4. Menginginkan adalah kekuatan
"Menginginkan adalah kekuatan" adalah ungkapan motivasi yang sangat baik, yang dapat membantu banyak orang mencapai tujuan mereka. Tetapi frasa ini tidak boleh digunakan dengan nilai nominal, karena tidak selalu benar bahwa Anda dapat memiliki semua yang Anda inginkan atau dapatkan di tempat yang Anda inginkan. Ketika kita menetapkan tujuan dan sasaran, mereka harus realistis, jika tidak, mereka dapat menyebabkan frustrasi dan ketidaknyamanan.
Bayangkan seseorang yang memiliki masalah dengan suara dan ingin menjadi penyanyi.
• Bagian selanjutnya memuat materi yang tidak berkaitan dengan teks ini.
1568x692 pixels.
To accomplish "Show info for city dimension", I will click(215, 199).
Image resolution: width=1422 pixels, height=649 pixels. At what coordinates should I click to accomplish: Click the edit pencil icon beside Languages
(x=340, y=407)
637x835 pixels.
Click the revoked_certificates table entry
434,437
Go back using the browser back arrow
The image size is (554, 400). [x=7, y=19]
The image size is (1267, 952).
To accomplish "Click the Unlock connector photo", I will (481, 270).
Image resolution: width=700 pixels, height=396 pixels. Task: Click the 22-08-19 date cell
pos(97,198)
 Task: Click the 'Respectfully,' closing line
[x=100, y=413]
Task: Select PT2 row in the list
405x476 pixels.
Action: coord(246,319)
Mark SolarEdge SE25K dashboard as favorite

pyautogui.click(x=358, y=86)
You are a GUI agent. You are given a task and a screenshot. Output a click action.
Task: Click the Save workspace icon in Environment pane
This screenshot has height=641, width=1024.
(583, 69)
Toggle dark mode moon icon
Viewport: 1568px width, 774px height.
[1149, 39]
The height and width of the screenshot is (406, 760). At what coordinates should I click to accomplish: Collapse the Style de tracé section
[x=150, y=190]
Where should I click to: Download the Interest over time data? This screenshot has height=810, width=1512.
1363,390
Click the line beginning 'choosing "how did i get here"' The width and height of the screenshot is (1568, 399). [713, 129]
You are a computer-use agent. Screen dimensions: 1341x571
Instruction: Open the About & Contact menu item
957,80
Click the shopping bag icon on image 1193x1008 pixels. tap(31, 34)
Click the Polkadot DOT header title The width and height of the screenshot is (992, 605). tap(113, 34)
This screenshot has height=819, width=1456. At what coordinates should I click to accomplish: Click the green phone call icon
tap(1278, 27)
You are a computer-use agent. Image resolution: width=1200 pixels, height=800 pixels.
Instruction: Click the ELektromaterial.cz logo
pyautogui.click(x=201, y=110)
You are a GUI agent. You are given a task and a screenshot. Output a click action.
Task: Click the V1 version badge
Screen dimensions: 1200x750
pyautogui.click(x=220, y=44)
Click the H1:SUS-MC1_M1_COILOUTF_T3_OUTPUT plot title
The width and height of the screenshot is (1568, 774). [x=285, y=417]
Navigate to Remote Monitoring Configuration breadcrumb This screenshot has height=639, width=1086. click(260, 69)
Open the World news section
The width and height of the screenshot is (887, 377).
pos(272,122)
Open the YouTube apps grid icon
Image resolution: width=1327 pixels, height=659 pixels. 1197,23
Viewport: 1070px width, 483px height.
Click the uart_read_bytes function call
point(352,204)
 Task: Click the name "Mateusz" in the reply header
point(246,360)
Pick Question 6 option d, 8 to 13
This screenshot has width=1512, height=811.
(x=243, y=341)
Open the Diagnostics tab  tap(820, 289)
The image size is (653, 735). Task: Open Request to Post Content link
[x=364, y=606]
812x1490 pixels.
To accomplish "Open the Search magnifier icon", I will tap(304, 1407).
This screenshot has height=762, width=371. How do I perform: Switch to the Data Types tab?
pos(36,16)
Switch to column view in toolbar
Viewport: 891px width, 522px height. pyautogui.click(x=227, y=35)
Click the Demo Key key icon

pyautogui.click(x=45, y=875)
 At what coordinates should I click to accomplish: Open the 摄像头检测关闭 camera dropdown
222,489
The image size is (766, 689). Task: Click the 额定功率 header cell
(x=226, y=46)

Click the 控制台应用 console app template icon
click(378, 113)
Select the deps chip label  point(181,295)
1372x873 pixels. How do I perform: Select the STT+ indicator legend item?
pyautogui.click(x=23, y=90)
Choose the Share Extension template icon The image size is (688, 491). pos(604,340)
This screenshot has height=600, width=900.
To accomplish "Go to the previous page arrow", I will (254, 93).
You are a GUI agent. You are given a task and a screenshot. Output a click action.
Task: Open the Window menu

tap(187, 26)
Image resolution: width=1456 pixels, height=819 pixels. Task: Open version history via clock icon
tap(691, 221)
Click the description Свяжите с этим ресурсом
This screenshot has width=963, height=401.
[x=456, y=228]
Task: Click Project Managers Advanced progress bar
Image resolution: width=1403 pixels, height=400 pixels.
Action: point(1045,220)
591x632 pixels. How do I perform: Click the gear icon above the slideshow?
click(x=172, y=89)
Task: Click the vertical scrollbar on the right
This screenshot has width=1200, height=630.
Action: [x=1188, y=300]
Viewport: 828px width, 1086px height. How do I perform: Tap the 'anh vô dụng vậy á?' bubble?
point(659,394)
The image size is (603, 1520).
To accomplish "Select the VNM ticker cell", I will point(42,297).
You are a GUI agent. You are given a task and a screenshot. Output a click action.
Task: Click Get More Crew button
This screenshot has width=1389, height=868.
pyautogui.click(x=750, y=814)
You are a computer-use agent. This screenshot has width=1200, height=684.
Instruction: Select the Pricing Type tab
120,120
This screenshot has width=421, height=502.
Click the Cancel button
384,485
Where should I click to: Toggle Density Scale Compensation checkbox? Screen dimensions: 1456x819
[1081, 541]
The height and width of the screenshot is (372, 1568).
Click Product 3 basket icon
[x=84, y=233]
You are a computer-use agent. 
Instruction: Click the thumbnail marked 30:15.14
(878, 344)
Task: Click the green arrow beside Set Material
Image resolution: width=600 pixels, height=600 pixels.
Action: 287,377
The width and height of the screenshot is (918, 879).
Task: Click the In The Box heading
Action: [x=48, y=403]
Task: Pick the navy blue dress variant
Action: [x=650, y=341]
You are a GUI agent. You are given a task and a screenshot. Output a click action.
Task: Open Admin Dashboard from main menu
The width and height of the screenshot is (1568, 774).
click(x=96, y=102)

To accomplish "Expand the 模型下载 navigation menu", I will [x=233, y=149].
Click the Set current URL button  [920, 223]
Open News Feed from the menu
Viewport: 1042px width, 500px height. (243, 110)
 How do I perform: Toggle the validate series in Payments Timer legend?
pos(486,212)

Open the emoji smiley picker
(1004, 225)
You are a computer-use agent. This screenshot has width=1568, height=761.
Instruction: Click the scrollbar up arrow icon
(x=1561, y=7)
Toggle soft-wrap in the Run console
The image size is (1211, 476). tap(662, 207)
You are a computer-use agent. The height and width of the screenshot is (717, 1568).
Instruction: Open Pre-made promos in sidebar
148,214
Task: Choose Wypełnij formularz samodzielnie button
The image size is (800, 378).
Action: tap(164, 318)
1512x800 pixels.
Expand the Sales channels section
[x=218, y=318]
Ungkapan ini baik-baik saja ketika seseorang memiliki potensi dan bakat yang dapat berkembang. Dalam kasus lain, di mana tidak mungkin untuk mencapai tujuan, alternatifnya adalah penerimaan. Tentu saja, kuncinya adalah mendeteksi apa yang kita kuasai dan kemudian masuk akal untuk menerapkan ungkapan yang memotivasi ini.
- Artikel terkait: "101 frasa yang memotivasi untuk fokus pada kesuksesan"
Bagaimana otak pembohong
Kebohongan atau penipuan diri ini cukup sering di kalangan penduduk, sekarang, beberapa orang pembohong kompulsif. Studi ilmiah menunjukkan bahwa otak pembohong memiliki beberapa karakteristik.
- Anda dapat mengetahui lebih banyak di artikel kami: "Otak yang berbohong: apakah kita benar-benar tahu mengapa kita melakukan apa yang kita lakukan?"